__Goal of the exercise__.
Could you print, exactly and without pictures, only the lines from the one with "Given: Click the 3,671 followers count" through the end of the records below?

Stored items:
[Start of Attachment]
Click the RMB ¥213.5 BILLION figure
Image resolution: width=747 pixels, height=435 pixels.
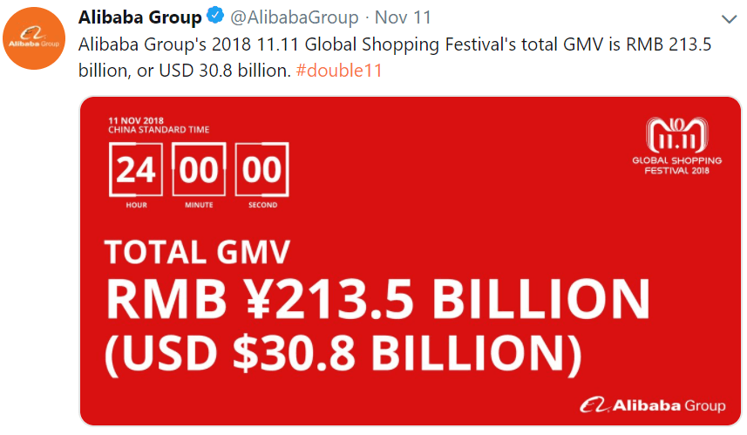[377, 298]
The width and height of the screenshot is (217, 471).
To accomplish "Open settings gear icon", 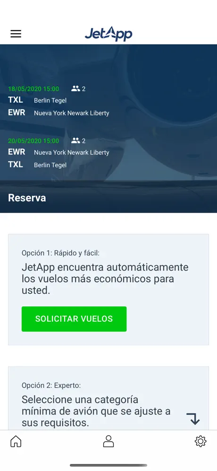I will (x=200, y=441).
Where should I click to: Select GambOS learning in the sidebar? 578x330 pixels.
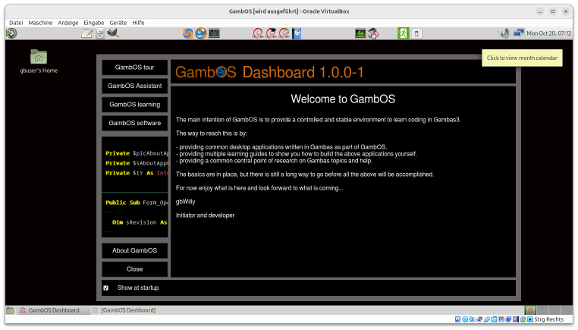(x=135, y=104)
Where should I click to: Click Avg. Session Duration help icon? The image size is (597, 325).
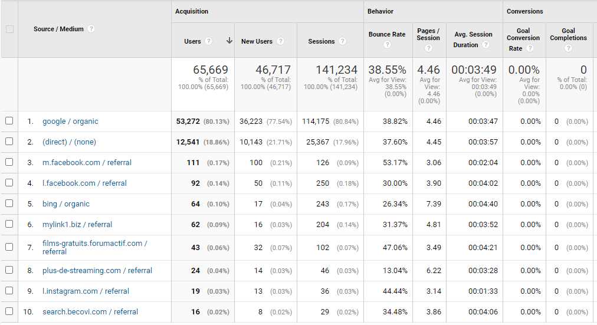tap(486, 44)
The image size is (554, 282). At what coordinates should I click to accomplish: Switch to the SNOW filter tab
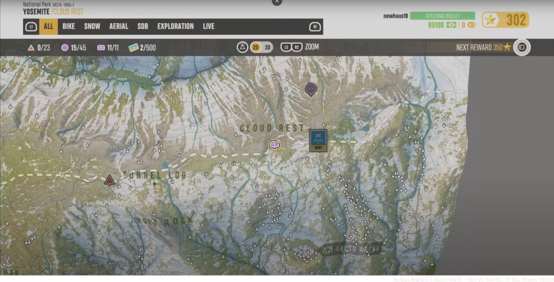click(x=92, y=26)
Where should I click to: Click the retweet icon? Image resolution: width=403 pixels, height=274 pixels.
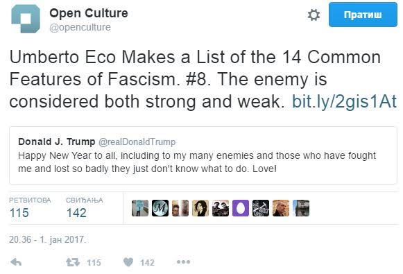coord(73,262)
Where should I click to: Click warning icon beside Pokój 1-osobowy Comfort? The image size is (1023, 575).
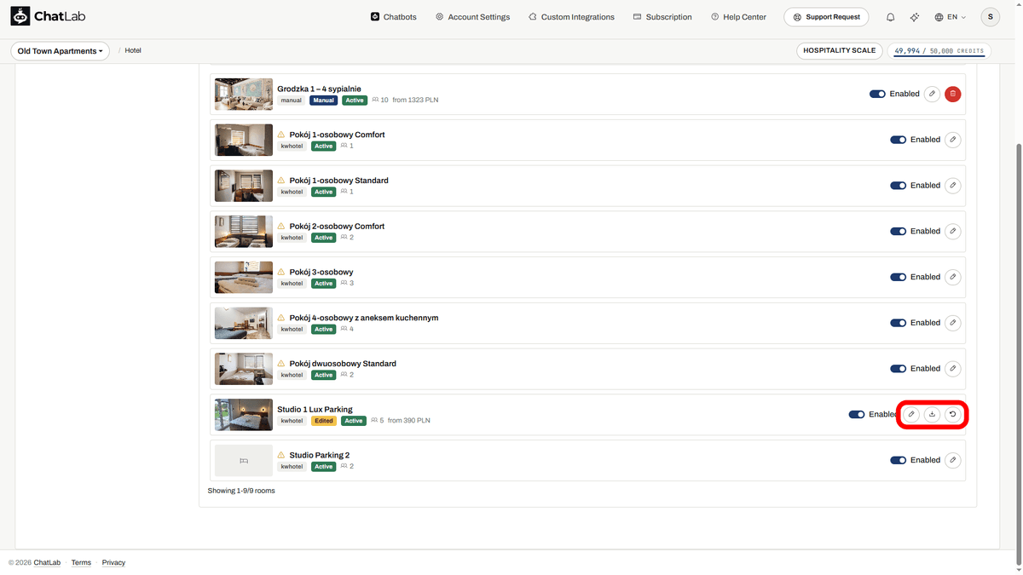coord(281,135)
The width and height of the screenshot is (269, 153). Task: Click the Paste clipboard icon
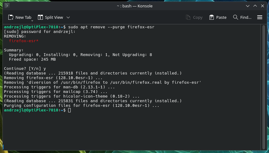tap(212, 17)
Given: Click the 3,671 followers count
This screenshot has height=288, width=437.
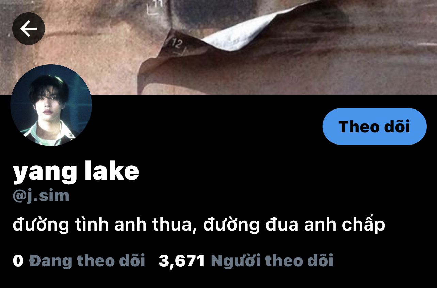Looking at the screenshot, I should click(182, 261).
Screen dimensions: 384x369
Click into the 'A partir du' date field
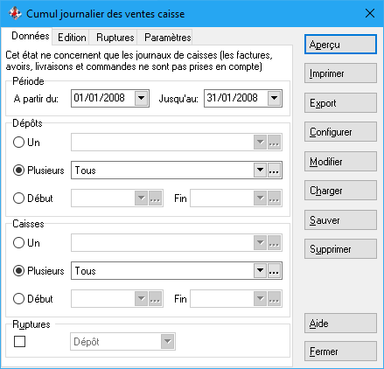point(103,98)
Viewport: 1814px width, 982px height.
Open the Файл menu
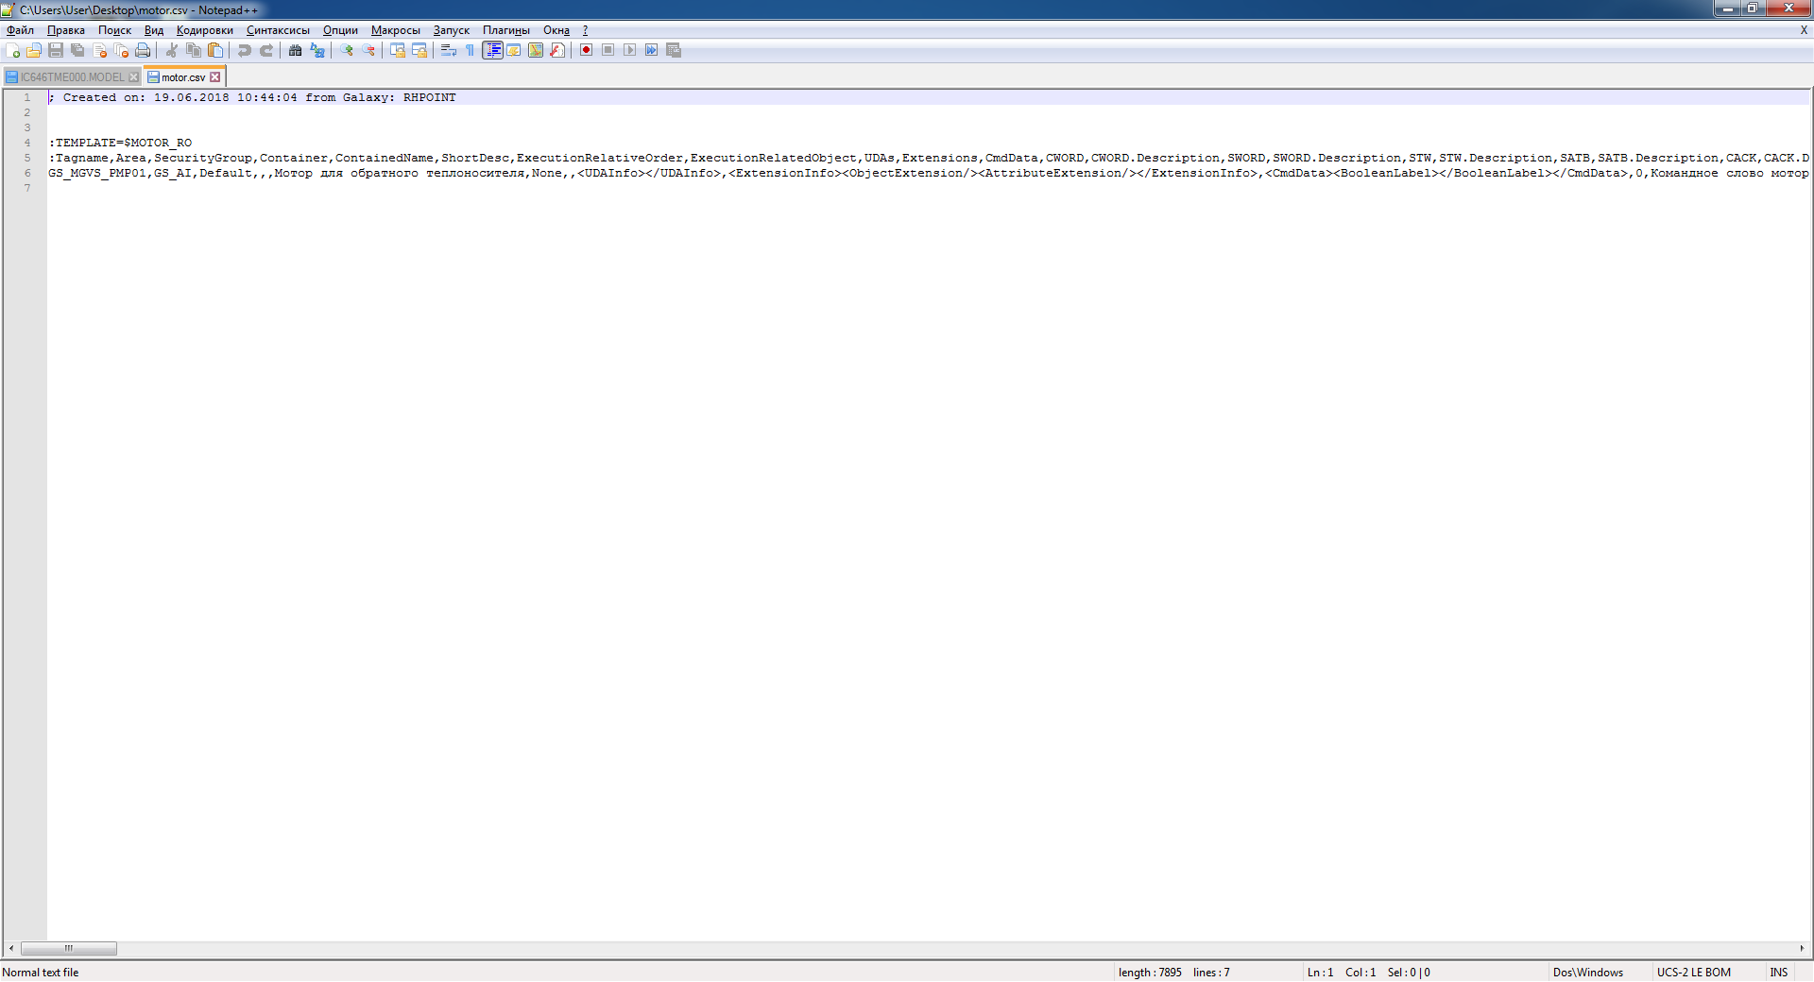pyautogui.click(x=20, y=30)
[End of Attachment]
__Response area__.
Given: Click the 3,671 followers count
This screenshot has height=288, width=437.
Looking at the screenshot, I should click(182, 261).
Screen dimensions: 384x369
Click into the 'A partir du' date field
point(103,98)
Viewport: 1814px width, 982px height.
Open the Файл menu
pyautogui.click(x=20, y=30)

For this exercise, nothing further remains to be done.